There are several categories of infertility tests.
Blood Tests may determine if there is a male or female infertility factor—or both.
- FSH is a basic test which measures follicle-stimulating hormone and evaluates female egg supply. It is done on the third day of the menstrual cycle. For men, FSH is present and regulates the production and transportation of sperm. Therefore, an FSH test would determine male sperm count.
- Luteinizing hormone (LH) test measures a woman’s egg supply or ovarian reserve. The test occurs during a woman’s menstrual cycle to see if she is ovulating. LH testing can also meaure a male’s sperm count, as LH is a testerone stimulator, which in turn affects sperm production.
- Progesterone is a female hormone produced during ovulation. It is helpful to measure progesterone levels in the blood as you can determine whether or not ovulation is occurring. Progesterone causes the lining of the uterus to thicken, preparing it to receive a fertilized egg.
- Testosterone is a hormone produced by both men and women. In women, a testosterone test could be useful in determining the cause of irregular periods. Decreased sex drive can be evaluated as well.
- Estradiol is a form of estrogen. Two important pieces of information can be gleaned from an estradiol test: the quality of the eggs themselves can be evaluated, and a woman’s ovarian function can be measured.
- Prolactin is a hormone excreted by the pituitary gland and measuring prolactin may give insight into why women aren’t menstruating. Prolactin can be measured in men as well.
Occasionally, blood testing will not determine the cause of infertility. It might be necessary to have Anatomical Diagnostic Tests performed to make sure that the uterus and fallopian tubes are functioning properly.
- A test can be conducted to see if your fallopian tubes and uterus are functioning properly (no tube blockage) and that they are structurally sound. An HSG (Hysterosalpingogram) involves inserting a thin tube into the uterus via the cervix. A small amount of dye is injected, enabling the X-ray image to be read.
- A water sonogram (or sonohysterogram) can show abnormalities of the uterus. These abnormalities may include polyps. This test employs the use of ultrasound via saline, not dye, to show the doctor the uterus and its wall.
Yet another route your physician may choose involves outpatient surgical diagnostic testing.

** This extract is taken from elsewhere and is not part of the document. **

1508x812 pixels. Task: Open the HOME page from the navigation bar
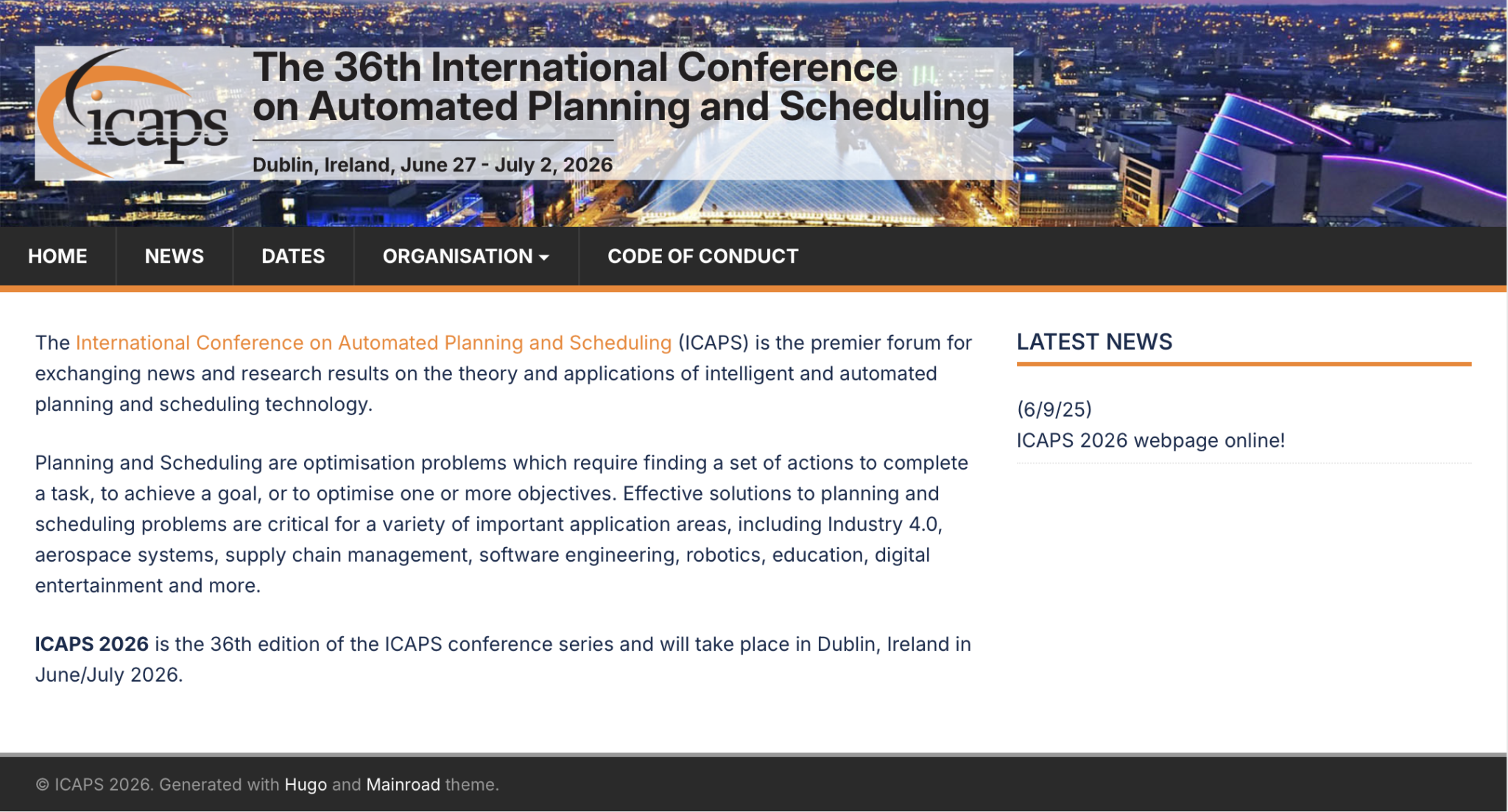tap(57, 255)
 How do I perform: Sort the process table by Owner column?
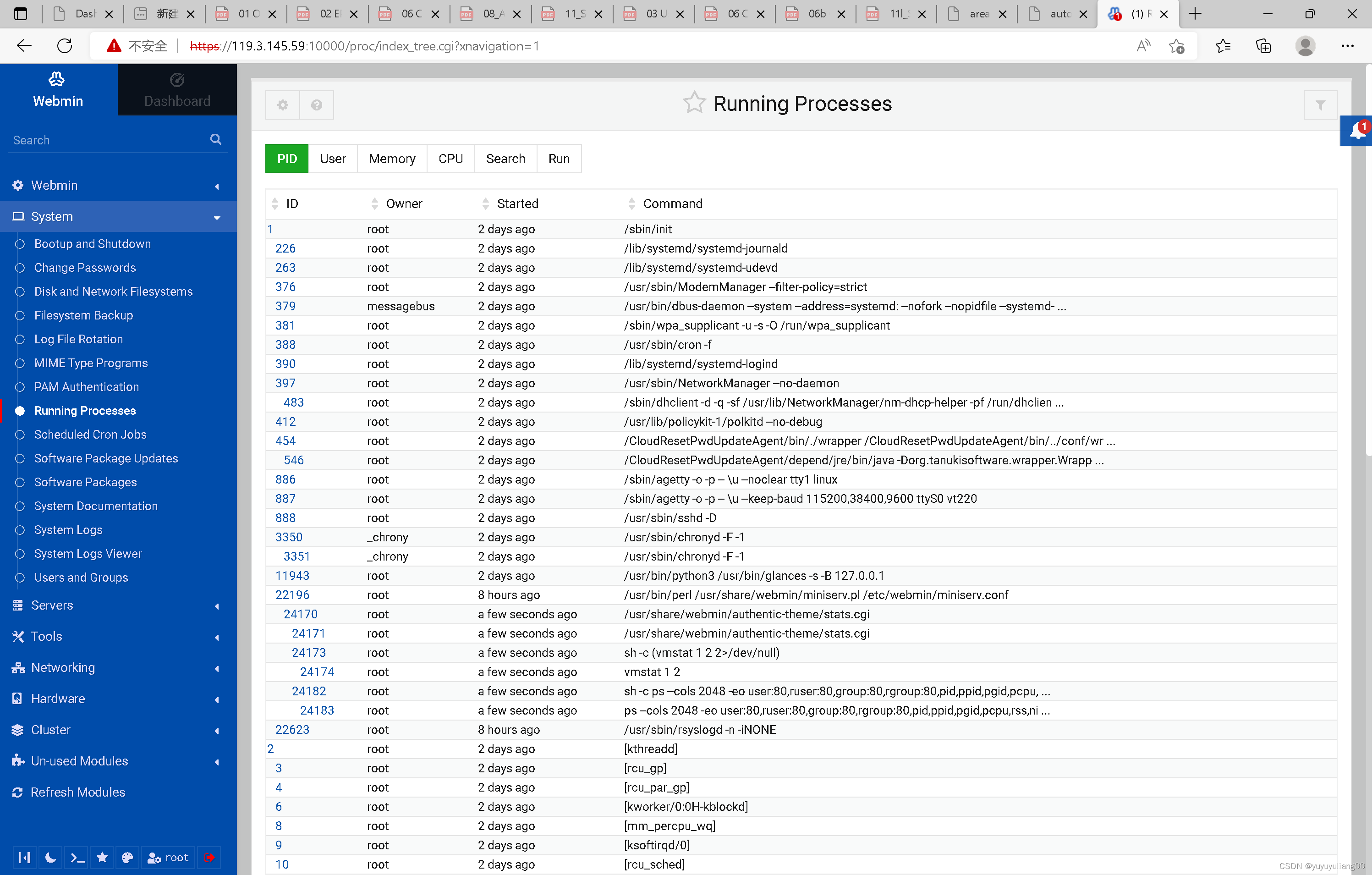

- A doctor might want to see inside and/or all around the outside of your uterus. In order to see inside, you might undergo a hysteroscopy. This test may help determine if your infertility is caused by any abnormalities in the shape or size of the uterus, uterine fibroids or scar tissue. The doctor can also see more clearly the endometrial (uterine) lining.
- Your doctor may want to see outside and around the uterus, and examine the uterus, fallopian tubes and ovaries. Like an HSG test, this test will show any blockage in the fallopian tubes. Endometriosis can also be discovered and even treated at this time.